Introduction to Yum China
Yum China is the largest restaurant company in China with a mission to make every life taste beautiful. The company has over 400,000 employees and operates nearly 13,000 restaurants under six brands across 1,800 cities in China. KFC and Pizza Hut are the leading brands in the quick-service and casual dining restaurant spaces in China, respectively. Taco Bell offers innovative Mexican-inspired food. Yum China has also partnered with Lavazza to develop the Lavazza coffee shop concept in China. Little Sheep and Huang Ji Huang specialize in the Chinese cuisine.
Yum China has a world-class, digitalized supply chain which includes an extensive network of logistics centers nationwide and an in-house supply chain management system. Its strong digital capabilities and loyalty program enable the company to reach customers faster and serve them better. Yum China is a Fortune 500 company with the vision to be the world’s most innovative pioneer in the restaurant industry.

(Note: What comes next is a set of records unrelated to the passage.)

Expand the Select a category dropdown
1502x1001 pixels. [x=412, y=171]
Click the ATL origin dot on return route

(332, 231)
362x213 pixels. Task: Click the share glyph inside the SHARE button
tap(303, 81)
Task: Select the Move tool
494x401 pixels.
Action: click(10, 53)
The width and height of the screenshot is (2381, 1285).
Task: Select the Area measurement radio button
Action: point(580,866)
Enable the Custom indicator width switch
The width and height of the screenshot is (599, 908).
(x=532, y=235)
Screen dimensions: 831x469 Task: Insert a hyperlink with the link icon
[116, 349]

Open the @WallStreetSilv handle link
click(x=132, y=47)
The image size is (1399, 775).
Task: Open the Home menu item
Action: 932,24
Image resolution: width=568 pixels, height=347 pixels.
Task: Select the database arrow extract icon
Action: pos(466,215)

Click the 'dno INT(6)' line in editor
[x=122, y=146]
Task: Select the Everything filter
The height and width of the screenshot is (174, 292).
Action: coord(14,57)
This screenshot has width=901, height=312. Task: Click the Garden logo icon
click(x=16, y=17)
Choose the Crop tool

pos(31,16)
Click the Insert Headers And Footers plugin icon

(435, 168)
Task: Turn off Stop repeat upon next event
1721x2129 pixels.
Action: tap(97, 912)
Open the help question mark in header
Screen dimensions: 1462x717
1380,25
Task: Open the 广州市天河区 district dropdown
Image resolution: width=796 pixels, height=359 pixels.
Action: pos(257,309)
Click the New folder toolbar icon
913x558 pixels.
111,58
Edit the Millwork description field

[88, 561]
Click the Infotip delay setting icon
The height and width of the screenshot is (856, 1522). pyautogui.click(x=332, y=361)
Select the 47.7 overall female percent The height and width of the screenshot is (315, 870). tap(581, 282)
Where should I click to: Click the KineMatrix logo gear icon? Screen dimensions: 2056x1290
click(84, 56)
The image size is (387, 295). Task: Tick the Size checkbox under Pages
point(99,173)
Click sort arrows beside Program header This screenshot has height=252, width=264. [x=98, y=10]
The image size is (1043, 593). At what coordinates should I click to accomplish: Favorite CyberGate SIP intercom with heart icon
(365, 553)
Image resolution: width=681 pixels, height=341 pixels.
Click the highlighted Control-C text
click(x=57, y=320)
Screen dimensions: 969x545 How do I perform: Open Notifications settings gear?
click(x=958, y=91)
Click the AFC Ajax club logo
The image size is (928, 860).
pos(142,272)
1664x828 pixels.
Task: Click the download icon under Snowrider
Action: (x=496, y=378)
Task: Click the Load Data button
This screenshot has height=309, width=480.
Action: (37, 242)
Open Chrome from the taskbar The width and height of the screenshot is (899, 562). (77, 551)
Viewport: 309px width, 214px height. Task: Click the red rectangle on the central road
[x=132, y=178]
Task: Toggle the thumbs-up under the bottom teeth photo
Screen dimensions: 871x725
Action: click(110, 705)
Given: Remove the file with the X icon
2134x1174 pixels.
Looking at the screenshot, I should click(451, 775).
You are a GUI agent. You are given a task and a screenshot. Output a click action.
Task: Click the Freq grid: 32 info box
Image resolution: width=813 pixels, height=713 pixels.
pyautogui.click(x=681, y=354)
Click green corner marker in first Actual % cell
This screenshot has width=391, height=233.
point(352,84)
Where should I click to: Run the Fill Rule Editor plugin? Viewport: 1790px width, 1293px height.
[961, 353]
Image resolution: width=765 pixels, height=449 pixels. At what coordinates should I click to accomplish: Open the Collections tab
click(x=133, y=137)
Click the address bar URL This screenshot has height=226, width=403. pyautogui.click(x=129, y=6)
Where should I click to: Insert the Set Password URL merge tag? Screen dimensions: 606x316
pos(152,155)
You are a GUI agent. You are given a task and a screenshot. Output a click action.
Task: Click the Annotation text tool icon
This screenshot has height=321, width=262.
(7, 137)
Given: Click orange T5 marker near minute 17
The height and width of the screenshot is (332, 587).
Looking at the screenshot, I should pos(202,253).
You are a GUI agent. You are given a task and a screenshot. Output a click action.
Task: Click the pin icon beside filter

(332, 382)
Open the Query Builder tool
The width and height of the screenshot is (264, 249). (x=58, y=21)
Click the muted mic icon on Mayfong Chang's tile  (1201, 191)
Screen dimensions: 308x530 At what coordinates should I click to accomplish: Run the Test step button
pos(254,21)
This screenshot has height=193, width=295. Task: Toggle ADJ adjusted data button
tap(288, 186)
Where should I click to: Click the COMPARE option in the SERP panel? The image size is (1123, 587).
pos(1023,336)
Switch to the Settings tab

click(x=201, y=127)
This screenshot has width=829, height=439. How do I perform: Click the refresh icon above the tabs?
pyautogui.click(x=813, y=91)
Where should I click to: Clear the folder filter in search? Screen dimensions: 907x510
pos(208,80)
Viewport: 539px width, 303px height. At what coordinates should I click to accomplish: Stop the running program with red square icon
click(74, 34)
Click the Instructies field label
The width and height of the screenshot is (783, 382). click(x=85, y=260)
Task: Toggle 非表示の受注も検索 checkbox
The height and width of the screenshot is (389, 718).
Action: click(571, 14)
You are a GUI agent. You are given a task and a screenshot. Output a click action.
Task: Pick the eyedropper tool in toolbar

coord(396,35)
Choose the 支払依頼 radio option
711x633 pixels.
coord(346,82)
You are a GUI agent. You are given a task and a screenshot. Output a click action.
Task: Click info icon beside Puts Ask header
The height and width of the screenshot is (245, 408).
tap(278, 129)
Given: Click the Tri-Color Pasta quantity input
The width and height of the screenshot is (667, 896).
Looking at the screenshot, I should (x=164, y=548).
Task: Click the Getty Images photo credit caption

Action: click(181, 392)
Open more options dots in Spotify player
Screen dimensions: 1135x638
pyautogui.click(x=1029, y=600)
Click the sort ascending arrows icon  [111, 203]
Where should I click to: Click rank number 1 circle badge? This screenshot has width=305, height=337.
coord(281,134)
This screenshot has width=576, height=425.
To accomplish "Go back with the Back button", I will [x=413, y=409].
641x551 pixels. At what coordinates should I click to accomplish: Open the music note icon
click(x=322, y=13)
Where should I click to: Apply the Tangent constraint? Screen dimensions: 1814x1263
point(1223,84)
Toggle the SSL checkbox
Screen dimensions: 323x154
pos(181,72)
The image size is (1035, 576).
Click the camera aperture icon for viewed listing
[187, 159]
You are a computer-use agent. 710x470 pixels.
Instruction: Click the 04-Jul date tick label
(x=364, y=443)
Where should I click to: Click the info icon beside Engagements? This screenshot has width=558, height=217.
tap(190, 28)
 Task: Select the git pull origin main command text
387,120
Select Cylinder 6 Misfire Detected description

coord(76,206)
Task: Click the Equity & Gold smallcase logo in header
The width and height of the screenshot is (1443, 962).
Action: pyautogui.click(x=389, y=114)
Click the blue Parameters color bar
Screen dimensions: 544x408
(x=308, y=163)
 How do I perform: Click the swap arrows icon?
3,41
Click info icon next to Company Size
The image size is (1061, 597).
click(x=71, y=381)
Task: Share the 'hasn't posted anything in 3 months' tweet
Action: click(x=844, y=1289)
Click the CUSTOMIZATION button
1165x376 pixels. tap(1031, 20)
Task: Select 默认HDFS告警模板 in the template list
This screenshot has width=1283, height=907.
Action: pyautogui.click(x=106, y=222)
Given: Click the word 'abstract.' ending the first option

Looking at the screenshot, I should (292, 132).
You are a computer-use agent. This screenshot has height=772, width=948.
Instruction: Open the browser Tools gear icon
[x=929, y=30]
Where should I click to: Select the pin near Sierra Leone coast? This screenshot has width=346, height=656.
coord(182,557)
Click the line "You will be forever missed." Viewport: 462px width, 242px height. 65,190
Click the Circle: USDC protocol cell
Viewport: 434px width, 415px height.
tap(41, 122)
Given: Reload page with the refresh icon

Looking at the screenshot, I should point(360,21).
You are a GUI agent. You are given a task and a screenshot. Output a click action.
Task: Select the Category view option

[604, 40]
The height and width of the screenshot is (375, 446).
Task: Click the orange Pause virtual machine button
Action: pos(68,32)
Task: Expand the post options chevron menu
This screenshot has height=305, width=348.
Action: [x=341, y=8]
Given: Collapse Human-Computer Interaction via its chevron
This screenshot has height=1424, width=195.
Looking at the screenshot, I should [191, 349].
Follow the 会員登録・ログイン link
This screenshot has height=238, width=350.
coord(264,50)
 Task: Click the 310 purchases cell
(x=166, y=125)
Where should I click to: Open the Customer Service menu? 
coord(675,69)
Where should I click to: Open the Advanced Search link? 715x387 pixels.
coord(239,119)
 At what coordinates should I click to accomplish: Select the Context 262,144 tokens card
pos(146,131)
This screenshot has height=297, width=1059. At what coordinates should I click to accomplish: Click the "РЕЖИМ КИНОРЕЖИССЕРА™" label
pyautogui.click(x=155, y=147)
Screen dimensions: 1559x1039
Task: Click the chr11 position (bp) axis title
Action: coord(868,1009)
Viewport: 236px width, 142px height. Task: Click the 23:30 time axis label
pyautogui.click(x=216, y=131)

Choosing Apache Pulsar: Great scalability and low operational costs
Yum China’s journey with Apache Pulsar began in 2019, when the company aimed to build a message queue (MQ) PaaS platform for internal usage. At that time, the primary requirements for this platform were horizontal scalability and low operational costs.
After a thorough evaluation of some popular solutions, the company concluded that Pulsar, with a decoupled design principle, would better suit their needs in terms of scalability and operational costs. Additionally, Pulsar’s ongoing development and active community, along with its features like flexible subscription types (Exclusive, Failover, Shared, and Key-Shared), guaranteed message delivery, low publish latency and end-to-end latency, and seamless geo-replication, made it an attractive choice for Yum China.
“All these features offered by Pulsar are the reasons that finally led us to choose Pulsar and we are happy with this decision ever since,” said Chauncey Yan, Backend Software Engineer at Yum China.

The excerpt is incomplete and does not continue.